2. リコンビナーゼ依存発現制御を組み込んだSaCas9-sgRNAのコンストラクトを単一AAVでデリバリー
[出典] "Conditional Single Vector CRISPR/SaCas9 Viruses for Efficient Mutagenesis in the Adult Mouse Nervous System" Hunker AC [..] Zweifel LS. Cell Rep 2020-03-24
  • U Wasingtonの研究グループは、SpCas9に替えてSaCas9を利用し、loxPを1セットにすることで、表題を実現し、Cre-またはFlp-ドライバーを組み込んだマウス系統において、Cre-loxP組換え技術による条件付き変異誘発と同程度の効率で、組織特異的な条件付き遺伝子ノックアウトが可能なことを実証した。
  • 具体的には、成体マウスの神経系において、GABA作動性、グルタミン酸作動性、およびモノアミン作動性の神経伝達の解析が可能なことを示し、また、多重編集によって、特定な神経回路に特異的な遺伝子機能の解析も可能なことも示した。
  • FloxとCRISPRの融合関連crisp_bio記事: CRISPRメモ_2017/08/15 #1 Floxマウスの効率的作出
3. ゼブラフィッシュにおけるslc25a46変異の遺伝的代償: F0 CRISPR変異誘発による遺伝子疾患に見られるフェノタイプの解析
[出典] "Genetic compensation in a stable slc25a46 mutant zebrafish: A case for using F0 CRISPR mutagenesis to study phenotypes caused by inherited disease" Buglo E et al.
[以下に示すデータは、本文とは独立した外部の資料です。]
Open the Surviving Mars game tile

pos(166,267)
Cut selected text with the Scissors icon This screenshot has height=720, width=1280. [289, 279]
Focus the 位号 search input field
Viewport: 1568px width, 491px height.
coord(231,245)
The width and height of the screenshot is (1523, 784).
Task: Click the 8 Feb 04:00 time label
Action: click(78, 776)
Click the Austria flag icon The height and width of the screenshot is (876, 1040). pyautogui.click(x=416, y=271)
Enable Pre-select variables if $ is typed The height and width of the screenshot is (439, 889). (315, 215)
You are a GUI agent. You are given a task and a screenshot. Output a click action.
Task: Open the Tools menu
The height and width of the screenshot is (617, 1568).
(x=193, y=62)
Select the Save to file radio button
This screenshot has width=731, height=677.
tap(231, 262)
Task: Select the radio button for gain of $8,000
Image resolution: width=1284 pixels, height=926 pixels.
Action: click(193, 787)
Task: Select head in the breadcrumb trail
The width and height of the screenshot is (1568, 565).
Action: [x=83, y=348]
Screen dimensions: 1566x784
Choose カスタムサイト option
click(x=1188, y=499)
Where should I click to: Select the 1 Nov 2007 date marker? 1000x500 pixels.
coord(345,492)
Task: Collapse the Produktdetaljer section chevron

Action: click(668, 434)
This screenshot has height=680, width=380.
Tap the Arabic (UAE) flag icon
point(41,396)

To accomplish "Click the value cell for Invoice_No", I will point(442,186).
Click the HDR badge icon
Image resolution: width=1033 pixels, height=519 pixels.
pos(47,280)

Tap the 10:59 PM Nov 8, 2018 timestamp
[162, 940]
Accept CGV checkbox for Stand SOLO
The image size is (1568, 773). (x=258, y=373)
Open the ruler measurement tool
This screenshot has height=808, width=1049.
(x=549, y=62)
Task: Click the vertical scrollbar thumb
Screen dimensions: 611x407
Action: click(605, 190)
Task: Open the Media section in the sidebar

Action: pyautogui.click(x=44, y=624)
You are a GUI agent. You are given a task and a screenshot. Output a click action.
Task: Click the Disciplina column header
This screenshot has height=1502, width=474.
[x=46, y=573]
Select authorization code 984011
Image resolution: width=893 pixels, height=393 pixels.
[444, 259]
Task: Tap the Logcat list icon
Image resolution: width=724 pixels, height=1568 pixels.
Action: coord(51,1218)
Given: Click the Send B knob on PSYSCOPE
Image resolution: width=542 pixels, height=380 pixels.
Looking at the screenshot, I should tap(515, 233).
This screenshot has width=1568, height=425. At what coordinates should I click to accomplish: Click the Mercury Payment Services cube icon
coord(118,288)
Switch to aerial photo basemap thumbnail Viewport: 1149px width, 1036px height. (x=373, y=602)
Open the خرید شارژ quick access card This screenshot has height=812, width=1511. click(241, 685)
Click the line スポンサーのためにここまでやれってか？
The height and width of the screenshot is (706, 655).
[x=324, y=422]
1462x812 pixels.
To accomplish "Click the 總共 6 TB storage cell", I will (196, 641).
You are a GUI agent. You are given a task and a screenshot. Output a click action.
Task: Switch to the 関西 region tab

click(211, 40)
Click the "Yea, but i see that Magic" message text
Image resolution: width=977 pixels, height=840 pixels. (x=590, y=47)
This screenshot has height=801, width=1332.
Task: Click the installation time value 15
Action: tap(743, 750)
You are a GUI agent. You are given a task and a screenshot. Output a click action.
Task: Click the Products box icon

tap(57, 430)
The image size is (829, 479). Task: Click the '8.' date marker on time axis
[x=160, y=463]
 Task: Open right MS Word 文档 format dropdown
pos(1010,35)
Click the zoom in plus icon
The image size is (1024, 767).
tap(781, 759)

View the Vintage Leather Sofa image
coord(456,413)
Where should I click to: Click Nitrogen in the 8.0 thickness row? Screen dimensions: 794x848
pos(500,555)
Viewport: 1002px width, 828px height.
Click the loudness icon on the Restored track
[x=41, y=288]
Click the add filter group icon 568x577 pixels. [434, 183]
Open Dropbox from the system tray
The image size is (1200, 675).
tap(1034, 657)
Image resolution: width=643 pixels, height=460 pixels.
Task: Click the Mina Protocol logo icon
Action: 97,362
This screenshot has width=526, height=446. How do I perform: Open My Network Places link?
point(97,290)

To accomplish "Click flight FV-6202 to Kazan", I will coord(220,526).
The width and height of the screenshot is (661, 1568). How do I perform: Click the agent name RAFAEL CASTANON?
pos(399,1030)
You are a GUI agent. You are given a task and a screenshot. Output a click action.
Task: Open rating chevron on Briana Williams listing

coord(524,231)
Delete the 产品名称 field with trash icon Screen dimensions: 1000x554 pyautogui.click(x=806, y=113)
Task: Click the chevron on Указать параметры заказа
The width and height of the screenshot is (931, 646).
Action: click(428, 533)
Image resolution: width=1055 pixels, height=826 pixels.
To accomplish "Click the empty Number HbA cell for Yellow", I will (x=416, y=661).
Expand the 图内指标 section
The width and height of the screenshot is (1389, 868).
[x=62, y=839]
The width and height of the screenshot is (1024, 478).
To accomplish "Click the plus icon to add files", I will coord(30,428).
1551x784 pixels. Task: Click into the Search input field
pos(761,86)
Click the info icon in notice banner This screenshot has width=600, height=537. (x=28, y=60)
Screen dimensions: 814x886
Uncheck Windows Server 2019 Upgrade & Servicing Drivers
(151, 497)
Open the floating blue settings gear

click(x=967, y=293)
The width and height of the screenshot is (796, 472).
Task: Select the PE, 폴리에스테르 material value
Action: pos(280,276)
PLoS One 2020-03-24
  • 病因変異が症状として顕れない現象はgenetic compensation (遺伝的代償: 以下、GC)の典型例である。冗長な遺伝子の発現亢進の他に、多様そしてまたは複雑な機構が考えられること、および、genetic compensationの定義がさまざまあるため、U Miami, University of UtahおよびYale Uの研究グループは、はじめに、用語を定義した (Table 1 Term definitions)2020-03-31 22.05.33
  • その上で、ゼブラフィッシュにおいて、遺伝子ノックダウンとそのフェノタイプが整合しない報告が増えているとし、その欠損が末梢神経障害、視神経萎縮、小脳性運動失調などの疾患と相関するslc25a46遺伝子をモデルとして、GCの機序を探った。
  • CRISPR/Cas9技術により作出したゼブラフィッシュのF0モザイク変異体 (著者らはこれを"crispnat"と称した)とF0世代から作出したslc25a46ホモ型変異モデルを比較し、F0世代では遺伝型に対応するフェノタイプの変化が見られたが、後者では、フェノタイプに異常が見られず、GCが発生したことが示唆された。
  • 続いて、mRNAシーケンシングの比較から両者の間で遺伝子発現プロファイルに明確な差異があることを見出し、代謝または発生のネットワークを介したGCが発生したと推定した。最も顕著な変化が見られたmRNAは、ミトコンドリアの形態形成に関与することが知られているanxa6遺伝子であった。